── Recorded information
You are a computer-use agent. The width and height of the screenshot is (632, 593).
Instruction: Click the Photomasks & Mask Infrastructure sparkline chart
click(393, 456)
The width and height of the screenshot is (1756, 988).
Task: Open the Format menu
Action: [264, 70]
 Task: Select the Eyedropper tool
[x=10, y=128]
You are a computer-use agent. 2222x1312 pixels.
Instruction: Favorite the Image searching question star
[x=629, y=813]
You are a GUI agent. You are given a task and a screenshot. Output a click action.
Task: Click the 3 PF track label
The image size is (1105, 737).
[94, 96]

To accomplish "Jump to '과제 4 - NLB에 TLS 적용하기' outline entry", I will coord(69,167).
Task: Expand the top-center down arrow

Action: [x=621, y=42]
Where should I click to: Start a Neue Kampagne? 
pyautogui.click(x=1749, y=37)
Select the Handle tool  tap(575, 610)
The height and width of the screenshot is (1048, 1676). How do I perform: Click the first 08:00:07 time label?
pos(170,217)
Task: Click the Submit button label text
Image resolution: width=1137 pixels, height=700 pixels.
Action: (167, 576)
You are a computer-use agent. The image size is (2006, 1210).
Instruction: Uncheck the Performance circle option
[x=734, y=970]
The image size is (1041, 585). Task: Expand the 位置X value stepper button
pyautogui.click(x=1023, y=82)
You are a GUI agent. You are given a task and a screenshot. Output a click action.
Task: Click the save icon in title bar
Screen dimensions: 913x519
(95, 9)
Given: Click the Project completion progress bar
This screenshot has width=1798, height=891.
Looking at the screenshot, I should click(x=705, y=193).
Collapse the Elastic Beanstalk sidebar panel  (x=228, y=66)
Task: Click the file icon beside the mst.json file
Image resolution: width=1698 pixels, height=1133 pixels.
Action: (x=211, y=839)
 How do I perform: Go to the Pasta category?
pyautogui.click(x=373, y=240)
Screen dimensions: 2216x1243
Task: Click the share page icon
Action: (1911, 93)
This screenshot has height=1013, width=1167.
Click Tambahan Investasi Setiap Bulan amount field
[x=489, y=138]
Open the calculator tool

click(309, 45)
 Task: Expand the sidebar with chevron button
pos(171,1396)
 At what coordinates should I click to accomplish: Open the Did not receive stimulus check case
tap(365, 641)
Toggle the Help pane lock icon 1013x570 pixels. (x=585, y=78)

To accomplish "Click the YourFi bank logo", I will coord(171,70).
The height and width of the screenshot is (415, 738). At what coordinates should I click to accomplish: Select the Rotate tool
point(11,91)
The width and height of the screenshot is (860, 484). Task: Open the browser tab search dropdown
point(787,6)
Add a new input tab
────
• [Required work]
Every word of the data above should be given again, exactly as it stands.

• [Output]
You are a computer-use agent. The width and height of the screenshot is (632, 593).
Instruction: Click the Photomasks & Mask Infrastructure sparkline chart
click(393, 456)
The width and height of the screenshot is (1756, 988).
Task: Open the Format menu
Action: [264, 70]
 Task: Select the Eyedropper tool
[x=10, y=128]
You are a computer-use agent. 2222x1312 pixels.
Instruction: Favorite the Image searching question star
[x=629, y=813]
You are a GUI agent. You are given a task and a screenshot. Output a click action.
Task: Click the 3 PF track label
The image size is (1105, 737).
[94, 96]

To accomplish "Jump to '과제 4 - NLB에 TLS 적용하기' outline entry", I will coord(69,167).
Task: Expand the top-center down arrow

Action: [x=621, y=42]
Where should I click to: Start a Neue Kampagne? 
pyautogui.click(x=1749, y=37)
Select the Handle tool  tap(575, 610)
The height and width of the screenshot is (1048, 1676). How do I perform: Click the first 08:00:07 time label?
pos(170,217)
Task: Click the Submit button label text
Image resolution: width=1137 pixels, height=700 pixels.
Action: (167, 576)
You are a computer-use agent. The image size is (2006, 1210).
Instruction: Uncheck the Performance circle option
[x=734, y=970]
The image size is (1041, 585). Task: Expand the 位置X value stepper button
pyautogui.click(x=1023, y=82)
You are a GUI agent. You are given a task and a screenshot. Output a click action.
Task: Click the save icon in title bar
Screen dimensions: 913x519
(95, 9)
Given: Click the Project completion progress bar
This screenshot has width=1798, height=891.
Looking at the screenshot, I should click(x=705, y=193).
Collapse the Elastic Beanstalk sidebar panel  (x=228, y=66)
Task: Click the file icon beside the mst.json file
Image resolution: width=1698 pixels, height=1133 pixels.
Action: (x=211, y=839)
 How do I perform: Go to the Pasta category?
pyautogui.click(x=373, y=240)
Screen dimensions: 2216x1243
Task: Click the share page icon
Action: (1911, 93)
This screenshot has height=1013, width=1167.
Click Tambahan Investasi Setiap Bulan amount field
[x=489, y=138]
Open the calculator tool

click(309, 45)
 Task: Expand the sidebar with chevron button
pos(171,1396)
 At what coordinates should I click to accomplish: Open the Did not receive stimulus check case
tap(365, 641)
Toggle the Help pane lock icon 1013x570 pixels. (x=585, y=78)

To accomplish "Click the YourFi bank logo", I will coord(171,70).
The height and width of the screenshot is (415, 738). At what coordinates should I click to accomplish: Select the Rotate tool
point(11,91)
The width and height of the screenshot is (860, 484). Task: Open the browser tab search dropdown
point(787,6)
Add a new input tab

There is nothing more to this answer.